If (arg1) (arg2) (arg3) ≡ (condition => then => @else => condition (then) (@else)) (True) (arg2) (arg3) ≡ (then => @else => True (then) (@else)) (arg2) (arg3)

Since the second reduction, it becomes tricky. Because now both lambda expression and arg2 can be reduced.

## Normal order

If the lambda expression is reduced before the arguments:

(then => @else => True (then) (@else)) (arg2) (arg3) ≡ (then => @else => then) (arg2) (arg3). ≡ (@else => arg2) (arg3) ≡ arg2 ≡ True.And(False) ≡ False

Eventually only arg2 need to be reduced. This is called normal order. The unreduced arguments are used for function reduction.

## Applicative order

However, C# has a different reduction strategy called applicative order. C# always first reduces a function's arguments, then use those reduced arguments to reduces the function itself:

(then => @else => True (then) (@else)) (arg2) (arg3) ≡ (then => @else => True (then) (@else)) (True.And(False)) (arg3) ≡ (then => @else => True (then) (@else)) (False) (arg3) ≡ (@else => True (False) (@else)) (arg3) ≡ (@else => True (False) (@else)) (True.Or(False)) ≡ (@else => True (False) (@else)) (True) ≡ True (False) (True) ≡ False

This is why both And and Or are triggered. This is an example that reduction order matters.

# Make If lazy

Under the C# reduction order, can If function be lazy, and works just like the first reduction order above? In the above version of If, both then and @else are of type T. In C# the easiest to think about is, changing both parameters from T into a function - the simplest will be Func<T>, so that after the condition returns one of those 2 functions, then the returned Func<T> function can be applied to return a T value.

public static partial class ChurchBoolean { // If2 = condition => then => @else => condition(then, @else)() public static Func<Func<T>, Func<Func<T>, T>> If2<T> (Boolean condition) => then => @else => ((Func<T>)condition (then) (@else))(); }

The application becomes:

ChurchBoolean .If2<Boolean>(False) (() => True.And(True)) (() => True.Or(False));

Now in If, only 1 “branch” will be applied.

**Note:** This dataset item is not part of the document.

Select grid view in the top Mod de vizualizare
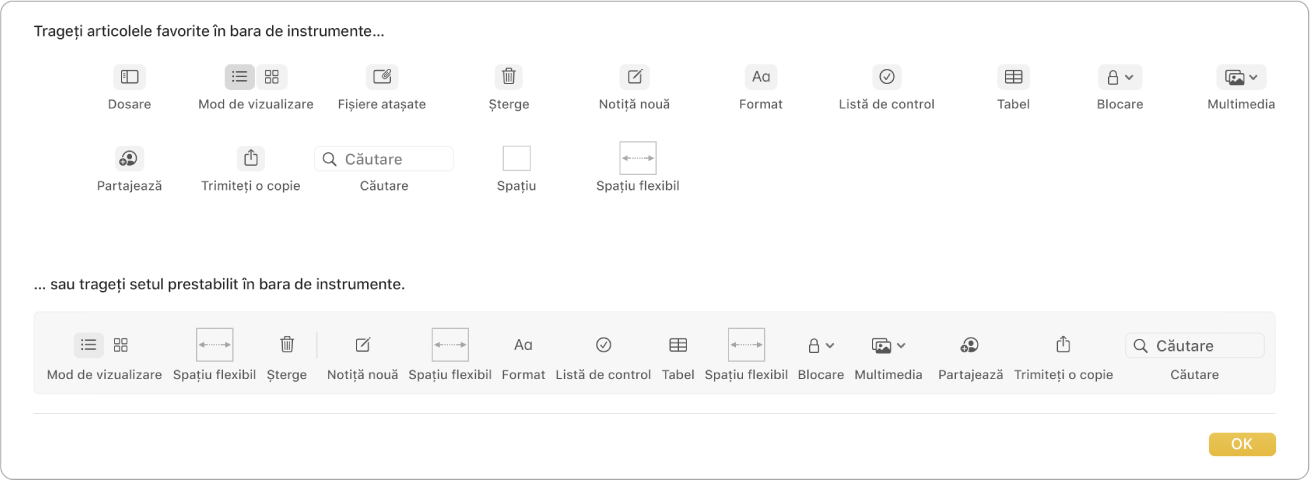The height and width of the screenshot is (481, 1311). (x=271, y=76)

However, in lambda calculus, a lambda expression without variable - λ.E (corresponding to Func<T>) - does not exist. This is easy to resolve - just make up a variable for lambda expression/a parameter for C# function. So If can be refactored to:

public static partial class ChurchBoolean { public static Func<Func<Func<T, T>, T>, Func<Func<Func<T, T>, T>, T>> If<T> (Boolean condition) => then => @else => ((Func<Func<T, T>, T>)condition (then) (@else))(_ => _); }

And the application is almost the same:

ChurchBoolean .If<Boolean>(True) (_ => True.And(True)) (_ => True.Or(False));

In lambda calculus, If is much cleaner without type information:

`If := λc.λt.λf.c t f (λx.x)`

# Unit tests

The following unit test verifies If’s correctness and laziness:

[TestMethod()] public void IfTest() { Assert.AreEqual( true ? true && false : true || false, ChurchBoolean.If<Boolean>(True)(_ => True.And(False))(_ => True.Or(False))._Unchurch()); Assert.AreEqual( false ? true && false : true || false, ChurchBoolean.If<Boolean>(False)(_ => True.And(False))(_ => True.Or(False))._Unchurch()); bool isTrueBranchExecuted = false; bool isFalseBranchExecuted = false; ChurchBoolean.If<object>(True) (_ => { isTrueBranchExecuted = true; return null; }) (_ => { isFalseBranchExecuted = true; return null; }); Assert.IsTrue(isTrueBranchExecuted); Assert.IsFalse(isFalseBranchExecuted); isTrueBranchExecuted = false; isFalseBranchExecuted = false; ChurchBoolean.If<object>(False) (_ => { isTrueBranchExecuted = true; return null; }) (_ => { isFalseBranchExecuted = true; return null; }); Assert.IsFalse(isTrueBranchExecuted); Assert.IsTrue(isFalseBranchExecuted); }

Finally, If is successfully encoded in lambda calculus, and it’s C# implementation is as lazy as real “if”.